Или другая картина: по насыпной дороге от Арсенала к казарме под ливнем бредут пехотинцы в плащ-палатках. Ломовые лошади, ведомые солдатами с покорными замкнутыми лицами, тащат по грязи фургоны. Они оставляют за собой равнину, спускающуюся к реке со свинцовыми водами, покрытую, насколько хватает глаз, палатками, фурами, пушками без лафетов, вздыбленными валами фиолетовой земли, своей регулярностью напоминающими кротовые сооружения, — траншеями Новой Армии.
А вот еще: город с его торчащими трубами, коренастыми газгольдерами, ажурными мостами, ослепительными рельсами, семафорами, стрелками, мачтами парусников, паром, вырывающимся из котлов, оружейным складом, омывающим свои розовые ступени-ступни в поднявшейся в час прилива воде реки, впадающей в море.
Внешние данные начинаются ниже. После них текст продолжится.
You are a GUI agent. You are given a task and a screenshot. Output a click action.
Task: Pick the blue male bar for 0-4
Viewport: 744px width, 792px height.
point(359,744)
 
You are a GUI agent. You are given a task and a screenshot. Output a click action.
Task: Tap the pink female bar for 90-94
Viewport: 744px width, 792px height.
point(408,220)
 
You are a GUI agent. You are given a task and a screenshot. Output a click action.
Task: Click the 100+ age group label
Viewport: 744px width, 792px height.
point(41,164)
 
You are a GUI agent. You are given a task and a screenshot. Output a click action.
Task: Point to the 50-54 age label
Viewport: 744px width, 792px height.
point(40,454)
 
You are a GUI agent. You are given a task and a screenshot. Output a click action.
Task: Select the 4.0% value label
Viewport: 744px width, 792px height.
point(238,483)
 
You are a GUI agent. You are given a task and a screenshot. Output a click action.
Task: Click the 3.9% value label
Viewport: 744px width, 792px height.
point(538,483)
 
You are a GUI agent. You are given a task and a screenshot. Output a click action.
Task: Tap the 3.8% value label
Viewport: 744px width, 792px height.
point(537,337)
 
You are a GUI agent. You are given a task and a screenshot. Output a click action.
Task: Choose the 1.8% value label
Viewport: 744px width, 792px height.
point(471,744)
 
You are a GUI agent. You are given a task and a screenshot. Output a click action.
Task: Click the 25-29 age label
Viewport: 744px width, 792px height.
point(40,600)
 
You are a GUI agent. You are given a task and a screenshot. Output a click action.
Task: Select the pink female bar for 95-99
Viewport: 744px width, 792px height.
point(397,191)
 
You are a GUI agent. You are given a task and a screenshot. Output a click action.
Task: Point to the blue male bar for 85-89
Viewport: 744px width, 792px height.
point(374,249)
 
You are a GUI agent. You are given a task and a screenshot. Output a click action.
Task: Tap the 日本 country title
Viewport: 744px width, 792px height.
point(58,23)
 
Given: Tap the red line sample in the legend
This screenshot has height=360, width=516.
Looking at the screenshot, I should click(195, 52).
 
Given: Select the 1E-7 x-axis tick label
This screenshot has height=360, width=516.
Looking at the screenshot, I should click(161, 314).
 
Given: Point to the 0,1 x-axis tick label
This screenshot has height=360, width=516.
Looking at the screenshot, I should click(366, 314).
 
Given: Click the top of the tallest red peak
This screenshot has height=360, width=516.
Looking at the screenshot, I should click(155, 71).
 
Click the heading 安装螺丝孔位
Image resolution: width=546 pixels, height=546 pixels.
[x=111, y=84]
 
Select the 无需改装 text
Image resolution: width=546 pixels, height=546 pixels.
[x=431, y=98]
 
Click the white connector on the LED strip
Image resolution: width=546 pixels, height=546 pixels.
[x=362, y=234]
А ведь вы, Кларисса, в войну не верили. И все повторяли:
— В любом случае это ненадолго.
— Это было бы ужасно…
— Этого не может быть, я знаю Германию.
А немцы возьми да и начни воевать с Францией, и все для того, чтоб в полной военной выкладке заявиться в «Кафе де Пари». А с Англией оттого, что ничто не могло их разубедить: английские портные нарочно шьют им скверную одежду.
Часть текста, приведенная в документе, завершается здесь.